╭─ Texto proporcionado
Todas esas “gracias” y más, he dado en mi vida.
Hace poquísimo, escuché un diálogo muy parecido a éste:
“Sí, pero… ¿te acuerdas de ese dinero que te presté?”
“Cómo olvidarlo. Me fue muy útil. Muchas gracias. Pero no veo por qué lo mencionas a cada rato.”
“¡Pues porque bien que te ayudó a salir del atolladero económico en el que estabas! ¿No?”
“¡Sí! ¡Pero ya te lo pagué! ¿Qué esperabas? ¿Que estuviera bajo la sombra de la gratitud perpetua, y del reconocimiento público por ti, cuando mi deuda ya está saldada? Sabes perfectamente que no sólo te retribuí el dinero que me prestaste, sino hasta con creces te reembolsé ese préstamo. Te agradezco por haberme prestado el dinero. Fue de mucha ayuda, y lo recordaré y lo llevaré en mi corazón por siempre. Pero no tienes que utilizar semejante anécdota cada vez que, por casualidad, se toca un tema similar para seguir cobrando mi gratitud, o para seguir pidiéndome favores, como el que me acabas de pedir, y que sabes, perfectamente, no puedo hacerte…”
Sólo Dios sabe cuáles fueron esas creces, y qué favor era ese que le acababan de pedir, pero seguramente la magnitud de la reciprocidad tenía un contraste muy injusto.
╰─
╭─ Datos extraídos
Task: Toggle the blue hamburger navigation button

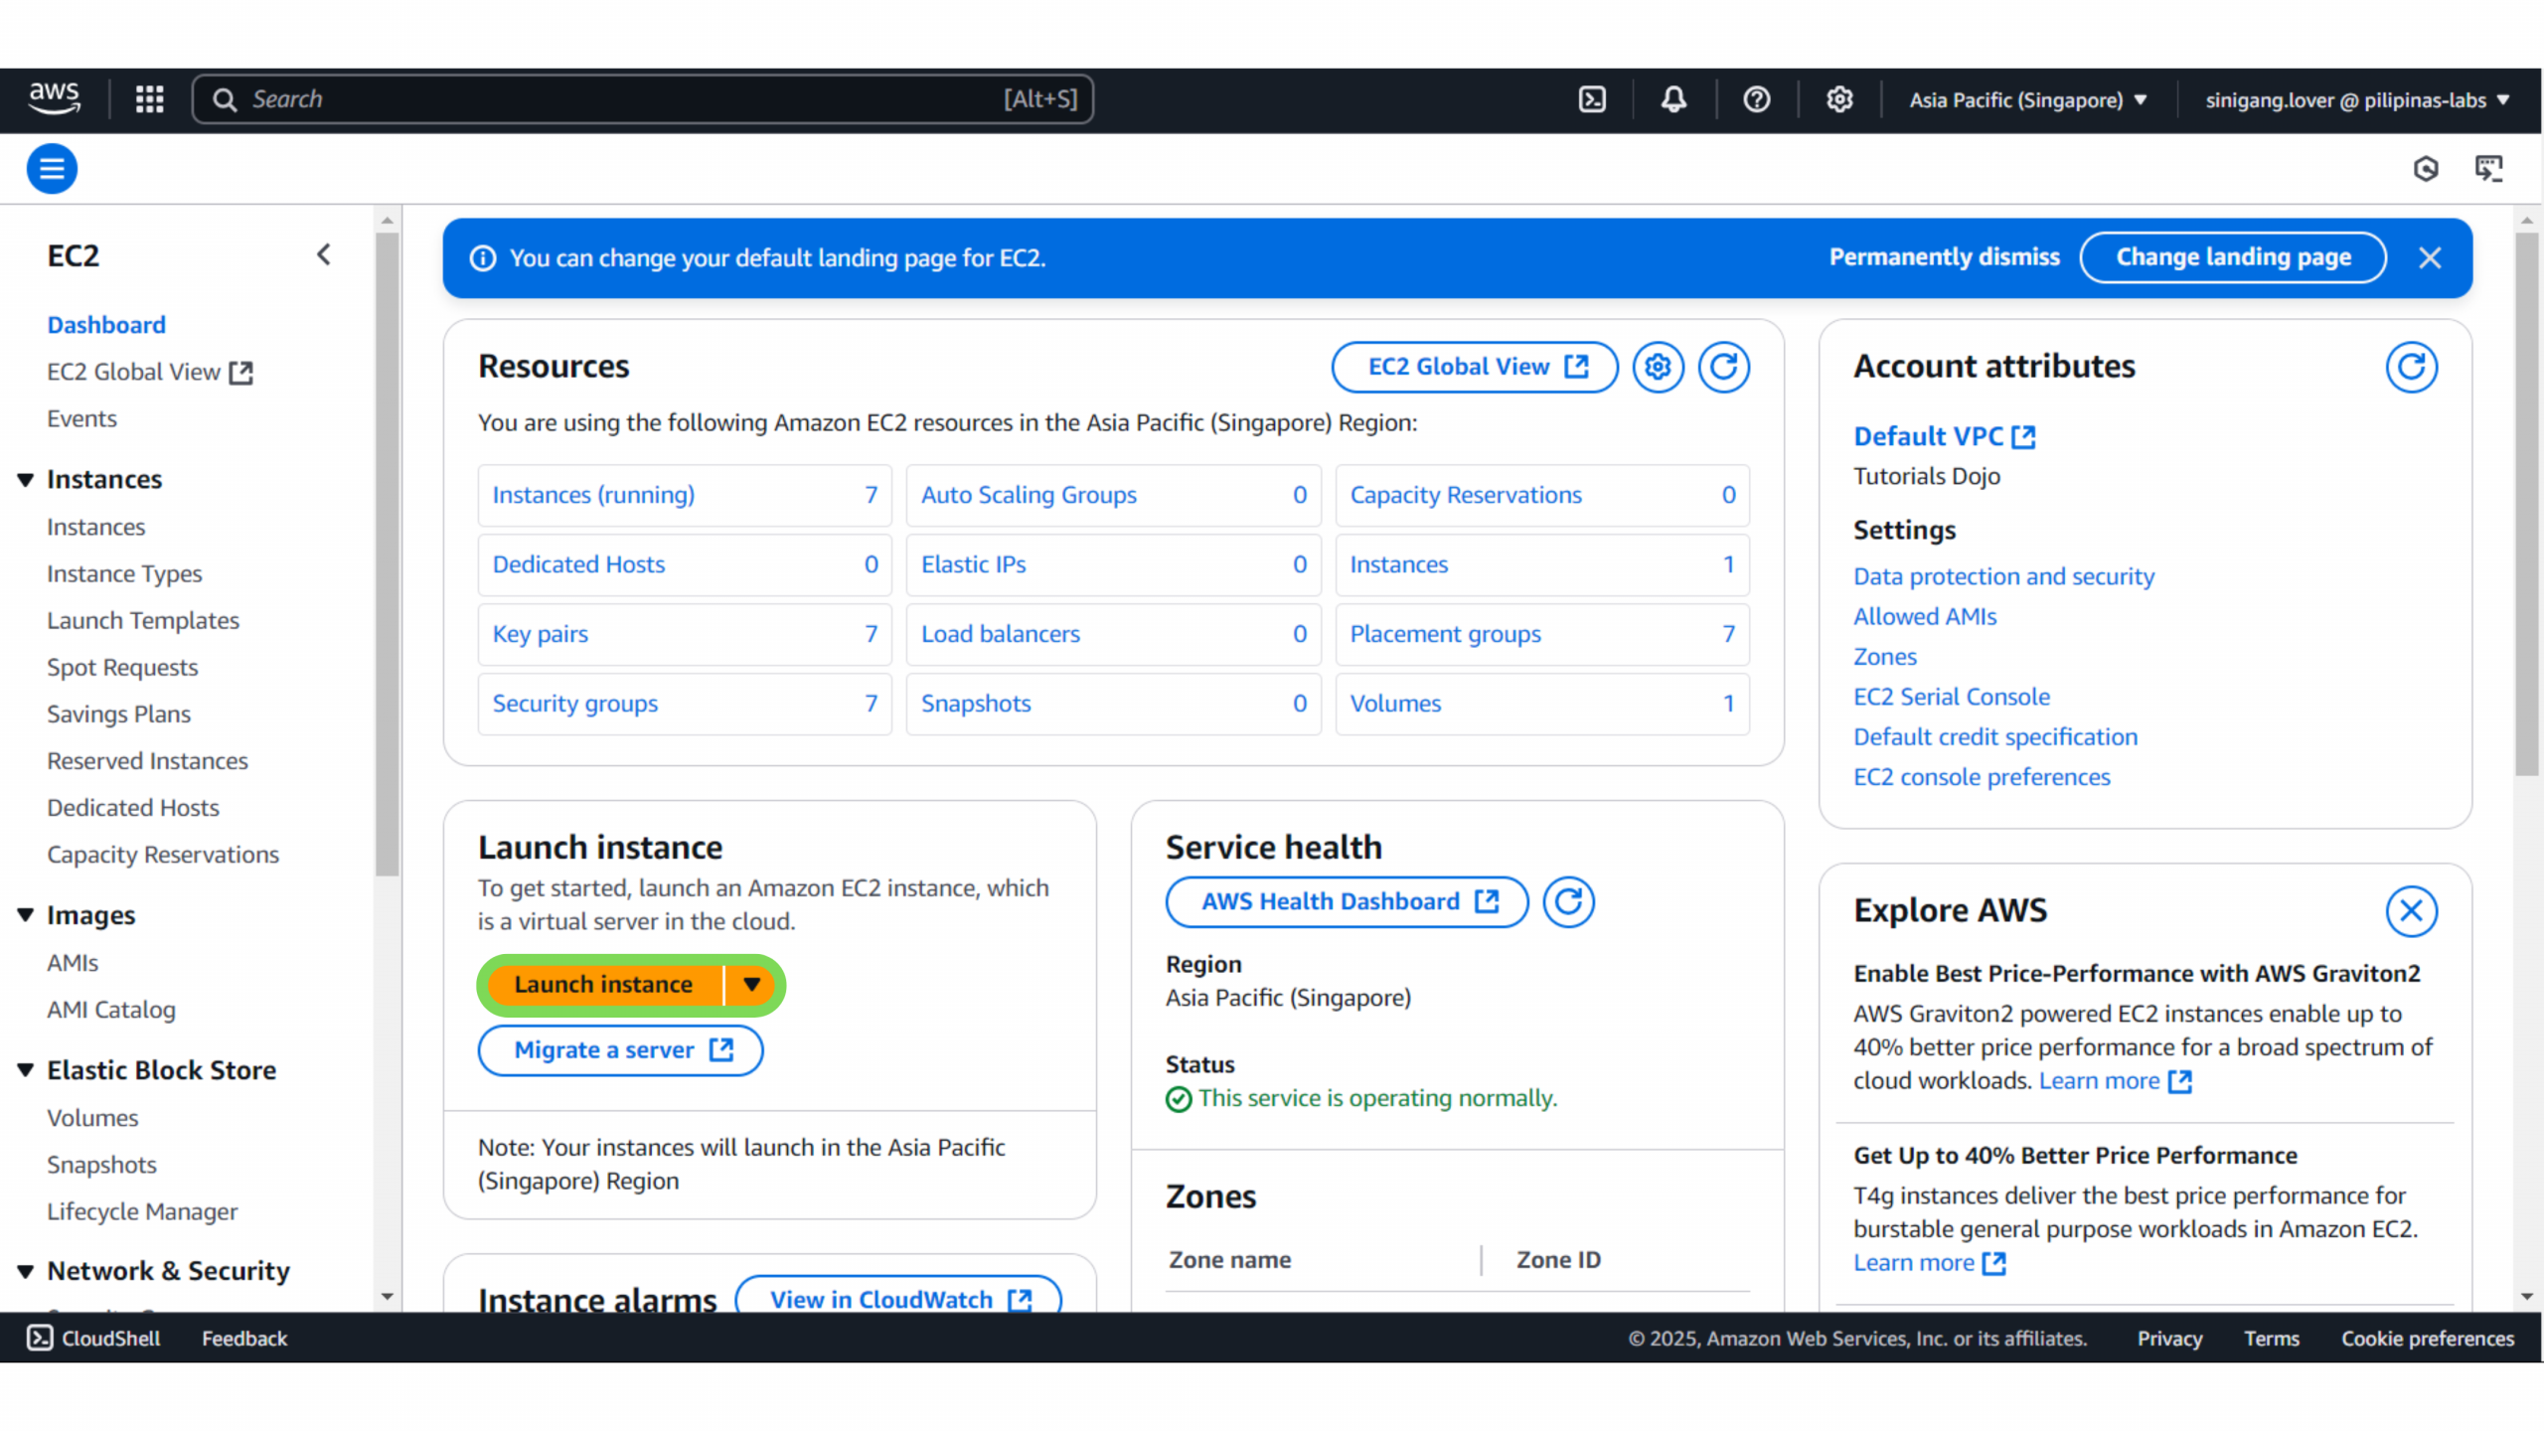Action: point(52,169)
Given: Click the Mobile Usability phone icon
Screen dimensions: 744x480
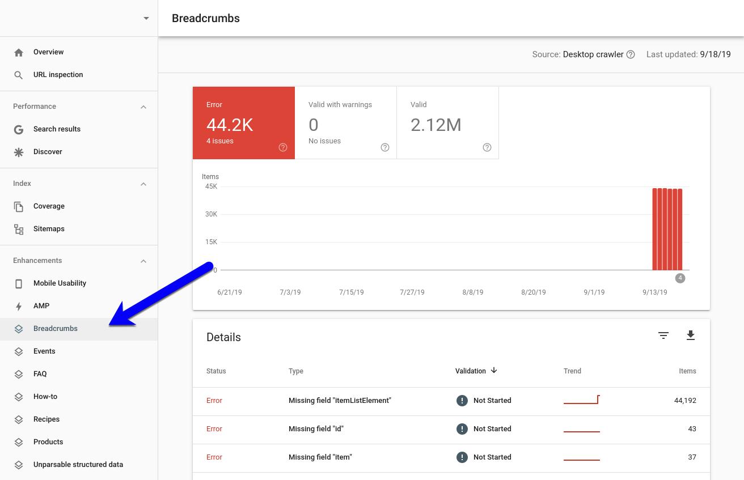Looking at the screenshot, I should click(19, 283).
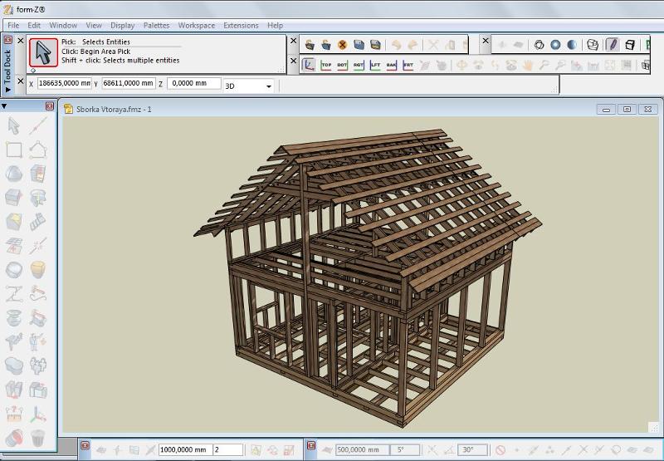Close the left tool palette
The height and width of the screenshot is (461, 664).
coord(50,106)
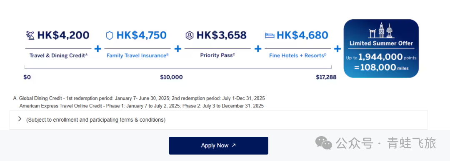Click the plus sign after Travel & Dining Credit
The width and height of the screenshot is (450, 161).
(98, 49)
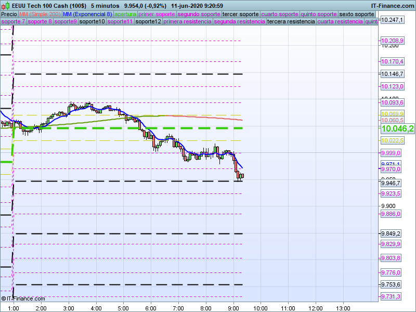Select the sexto soporte label
Viewport: 416px width, 312px height.
pos(356,14)
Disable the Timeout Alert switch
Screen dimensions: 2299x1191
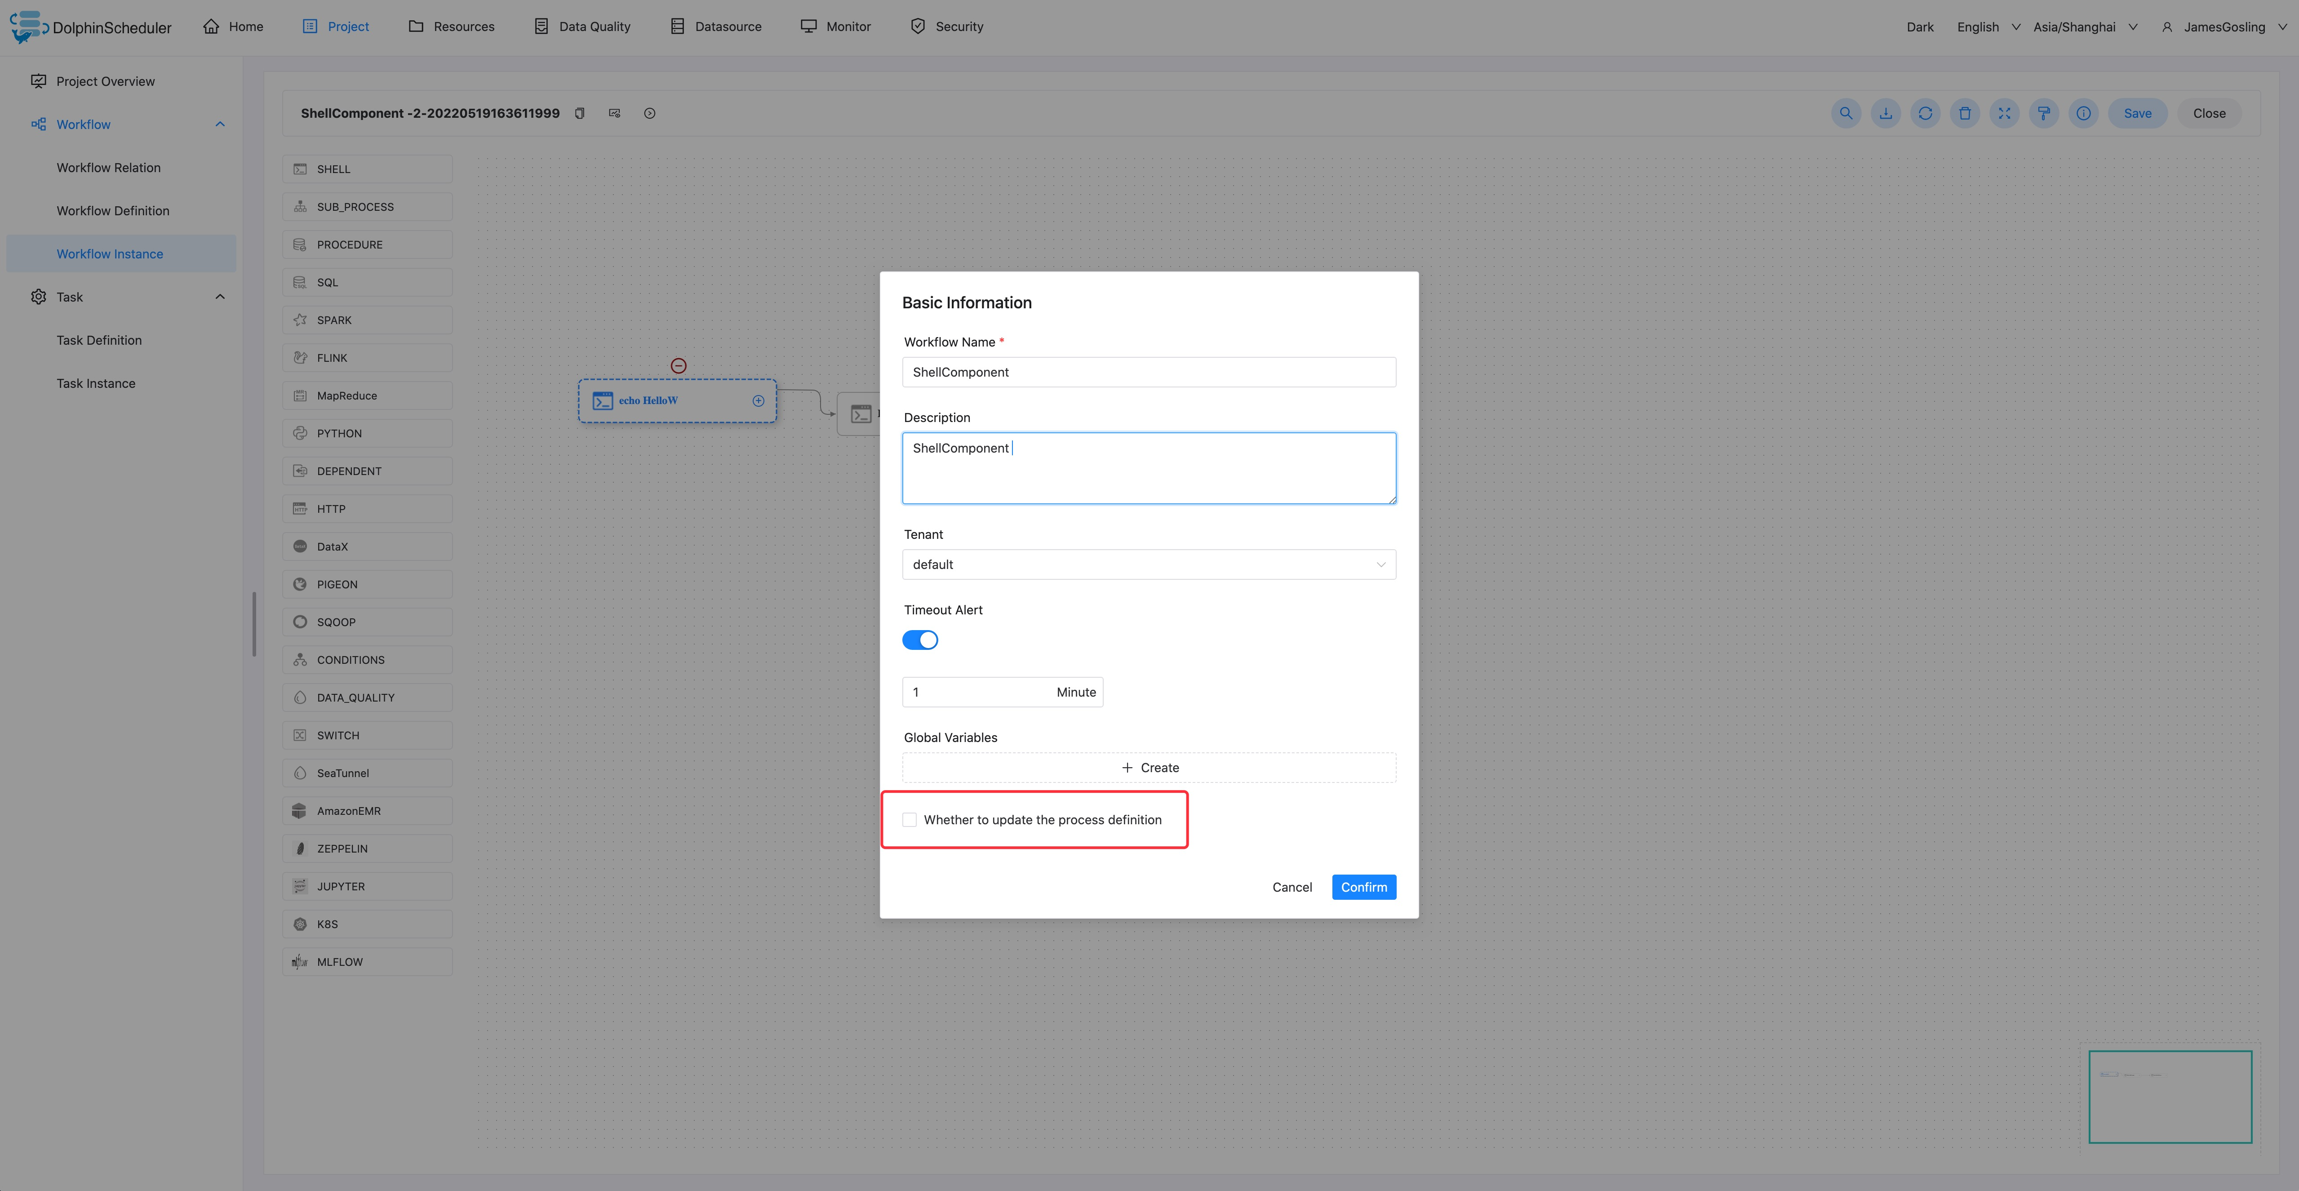(x=919, y=640)
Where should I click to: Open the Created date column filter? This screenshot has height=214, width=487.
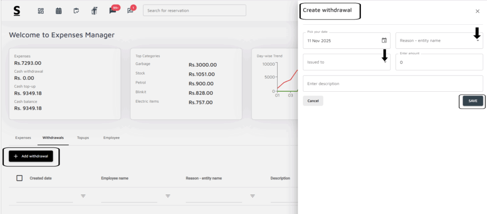[83, 196]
╰─
Qué hay que hacer =>
Contesta con lo que dice el texto sobre el préstamo y la gratitud:
(a) ¿Hace cuánto se escuchó el diálogo?
(b) ¿De qué ayudó a salir el dinero prestado?
(c) ¿Cómo dice quien recibió el préstamo que lo devolvió?

Resultado del ejercicio =>
(a) Hace poquísimo.
(b) Del atolladero económico en el que estaba quien lo recibió.
(c) Con creces, no solo devolviendo el dinero prestado.